At least we are likely to have Metro, the region’s rail public transportation system, which has plans to extend its lines through Tysons out to Dulles Airport.  The federal and state authorities continue to bicker over the plans and financing, but I believe it will happen, probably above ground.  (It would be much more amenable to all the things we seek if placed below ground, but I’ll take it.)  The proposed new Metro stations through Tysons are indicated below: 

credit: TysonsFuture.com   

 

The local Coalition for Smarter Growth has been working with a task force to refine the development plans.  I have to say that I hope the soulless visions posted in a photo slide show and video on the Post’s web site today represent an unimaginative developer's vision and not that of the task force.  Surely we can do better than that.  (Here is an interesting discussion of how the area might be redesigned.)

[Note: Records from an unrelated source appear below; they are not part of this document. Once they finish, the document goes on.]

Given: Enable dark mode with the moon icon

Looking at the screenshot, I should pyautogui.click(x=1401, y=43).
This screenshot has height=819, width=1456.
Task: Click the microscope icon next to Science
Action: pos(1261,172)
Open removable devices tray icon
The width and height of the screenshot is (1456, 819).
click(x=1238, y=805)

As the Post’s article points out,

"Getting it right has been a 3 1/2 -year undertaking for the Tysons Land Use Task Force, an unwieldy collection of neighborhood representatives, business leaders and developers that is preparing to release a 200-page recommendation on how to remake Tysons. Appointed in 2004 by the Fairfax County Board of Supervisors, the task force has studied every aspect of redeveloping Tysons Corner: parking management, traffic patterns, a 'circulator' bus line, affordable housing, sewers, storm water.

a proposal for one of the key parcels at Tysons (credit: TysonsFuture.com)"The task is daunting. It's not easy to imagine a future city while idling at one of the interminable left-turn signals, or spilling off the eight-lane Capital Beltway, or sliding behind the wheel for a lunch date two blocks away because walking is out of the question. Tysons is Fairfax's de facto downtown, but it is a place with more parking (40 million square feet) than offices (28 million square feet); more workers who drive in (120,000) than residents who sleep in (17,000); highways that divide (Route 7, Route 123, the Dulles Toll Road, the Capital Beltway); and too few ways in and out . . .

"Powerful constituencies are lined up against them. Tysons covers fewer than 2,000 acres and is surrounded by well-established residential neighborhoods. These communities, primarily with McLean, Vienna and Falls Church addresses, are anxious about the impact of a major development boom in Tysons."

I don’t blame the NIMBYs for being fearful.  The area’s development history gives plenty of reasons to scare the hell out of most anyone.  This needs to be done thoughtfully.  But there’s no question that it needs to be done, and I hope the region’s environmental groups will be there to help make it happen.  Just as Tysons has been the national model for how to screw things up, its makeover will be a national model, too.